REQUIREMENT 1 |
Write out the part of the sweet chestnut excerpt below that begins at the words "In Europe, there" and stops after the words "regions (Ertan 2007).".
REQUIREMENT 2 |
Please decide whether each statement agrees with the sweet chestnut excerpt below. Answer yes or no, and quote the deciding words exactly. (a) Georgia, eastern Turkey and Italy are the three main areas in Europe with particular biological value for conserving sweet chestnut genetic resources. (b) Sweet chestnut cultivars in Turkey have been accurately characterized and classified according to their origins. (c) Sweet chestnut honey has antioxidant and antimicrobial properties.

=== EXCERPT TO READ ===

Naturally it forms mixture stands with other tree species (Davis 1982; Soylu 2004; Turna 2013). According to Mattioni et al. (2008) three main managing types (domestication levels) may be identified for sweet chestnut: (1) naturalized stands; (2) managed coppice; and (3) orchards.
|ŠUMARSKI LIST 11-12/2018 str. 54 <-- 54 --> PDF|
Additionally, in the Mediterranean countries there are a large number of old, grafted cultivars of sweet chestnut (Goulão et al. 2001; Pereira-Lorenzo et al. 2001, 2010; Botta et al. 2005; Martin et al. 2007; Idžojtić et al. 2012; Poljak et al. 2016, 2017), i.e. varieties of the sweet chestnut with the best quality, tasty and large fruits.
In Europe, there are three main areas (Georgia, eastern Turkey and Italy) having particular biological value for conservation of genetic resources of sweet chestnut (Villiani et al. 1999; Mattioni et al. 2017). Likewise, areas particularly rich in genetic diversity were detected in the Iberian (Martin et al. 2012) and Balkan Peninsula (Lusini et al. 2014; Poljak et al. 2017). It is important to note that some of these areas (Italy, Turkey, Iberian Peninsula) are the leading European chestnuts producers (Goulão et al. 2001). Sweet chestnut cultivars in Turkey were not accurately characterized and classified according to their origins. In addition, cultivars having the same name and different genotype emerged in many regions (Ertan 2007).
Sweet chestnut is an important multipurpose tree species used for its wood, fruit, honey, and tannin (Idžojtić et al. 2009). It is also a valuable species in ecosystems and landscapes. For example, chestnuts are rich in carbohydrates, proteins, vitamins and minerals. In addition, sweet chestnut honey has antioxidant and antimicrobial properties, and branches can be used in painting. From the perspective of the global and national forestry, sweet chestnut is of great importance with regard to versatile usage possibilities. However, chestnut forests have been seriously degraded since the introduction of chestnut diseases (Akdogan and Erkam 1968; Heiniger and Rigling 1994; Gurer 2001; Krstin et al. 2017). In addition, stand structure of chestnut forests are frequently degraded because of inappropriate silvicultural treatments (Turna et al. 2014). In studies conducted in Europe in recent years, researchers have expressed that the genetic diversity of sweet chestnut is endangered, and that it is important to ensure the conservation and sustainable use of chestnut genetic resources (Mellano et al. 2012).

=== DATA RECORDS ===

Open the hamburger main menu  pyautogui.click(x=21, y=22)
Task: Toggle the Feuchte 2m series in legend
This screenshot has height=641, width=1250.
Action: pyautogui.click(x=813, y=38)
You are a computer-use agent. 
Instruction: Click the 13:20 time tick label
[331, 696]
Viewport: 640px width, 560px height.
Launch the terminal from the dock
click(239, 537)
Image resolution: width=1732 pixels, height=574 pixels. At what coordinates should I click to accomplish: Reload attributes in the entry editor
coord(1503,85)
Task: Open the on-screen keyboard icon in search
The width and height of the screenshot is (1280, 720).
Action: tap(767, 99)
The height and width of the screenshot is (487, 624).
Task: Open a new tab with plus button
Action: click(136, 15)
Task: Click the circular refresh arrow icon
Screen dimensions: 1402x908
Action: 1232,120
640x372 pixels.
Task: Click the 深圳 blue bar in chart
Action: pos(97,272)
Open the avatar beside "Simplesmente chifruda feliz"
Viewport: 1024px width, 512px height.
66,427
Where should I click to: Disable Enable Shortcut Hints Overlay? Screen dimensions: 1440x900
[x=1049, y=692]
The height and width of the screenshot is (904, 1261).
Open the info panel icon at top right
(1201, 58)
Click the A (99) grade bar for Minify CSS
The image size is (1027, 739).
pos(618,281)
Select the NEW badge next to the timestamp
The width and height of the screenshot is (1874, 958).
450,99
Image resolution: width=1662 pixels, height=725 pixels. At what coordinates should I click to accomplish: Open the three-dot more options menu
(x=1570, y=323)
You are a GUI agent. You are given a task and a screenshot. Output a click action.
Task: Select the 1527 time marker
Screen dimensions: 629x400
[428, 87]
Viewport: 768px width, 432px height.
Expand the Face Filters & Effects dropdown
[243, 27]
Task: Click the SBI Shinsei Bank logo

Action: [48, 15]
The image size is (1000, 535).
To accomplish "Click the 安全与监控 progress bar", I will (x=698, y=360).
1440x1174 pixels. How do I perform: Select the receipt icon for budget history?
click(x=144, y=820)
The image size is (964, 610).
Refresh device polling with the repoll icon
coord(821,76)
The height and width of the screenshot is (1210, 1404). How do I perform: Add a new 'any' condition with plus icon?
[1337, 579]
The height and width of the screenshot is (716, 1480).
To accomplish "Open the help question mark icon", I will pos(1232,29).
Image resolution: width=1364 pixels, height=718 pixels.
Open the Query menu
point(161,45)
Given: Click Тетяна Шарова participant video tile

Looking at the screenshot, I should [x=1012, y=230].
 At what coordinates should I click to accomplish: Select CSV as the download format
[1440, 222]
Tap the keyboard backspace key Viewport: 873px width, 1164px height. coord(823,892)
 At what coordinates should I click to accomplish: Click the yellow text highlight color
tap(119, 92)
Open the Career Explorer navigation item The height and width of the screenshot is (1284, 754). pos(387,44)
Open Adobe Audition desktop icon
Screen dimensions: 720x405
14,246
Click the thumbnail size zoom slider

===

YOUR RESPONSE 1 |
In Europe, there are three main areas (Georgia, eastern Turkey and Italy) having particular biological value for conservation of genetic resources of sweet chestnut (Villiani et al. 1999; Mattioni et al. 2017). Likewise, areas particularly rich in genetic diversity were detected in the Iberian (Martin et al. 2012) and Balkan Peninsula (Lusini et al. 2014; Poljak et al. 2017). It is important to note that some of these areas (Italy, Turkey, Iberian Peninsula) are the leading European chestnuts producers (Goulão et al. 2001). Sweet chestnut cultivars in Turkey were not accurately characterized and classified according to their origins. In addition, cultivars having the same name and different genotype emerged in many regions (Ertan 2007).

YOUR RESPONSE 2 |
(a) Yes: "In Europe, there are three main areas (Georgia, eastern Turkey and Italy) having particular biological value for conservation of genetic resources of sweet chestnut"
(b) No: "Sweet chestnut cultivars in Turkey were not accurately characterized and classified according to their origins."
(c) Yes: "sweet chestnut honey has antioxidant and antimicrobial properties"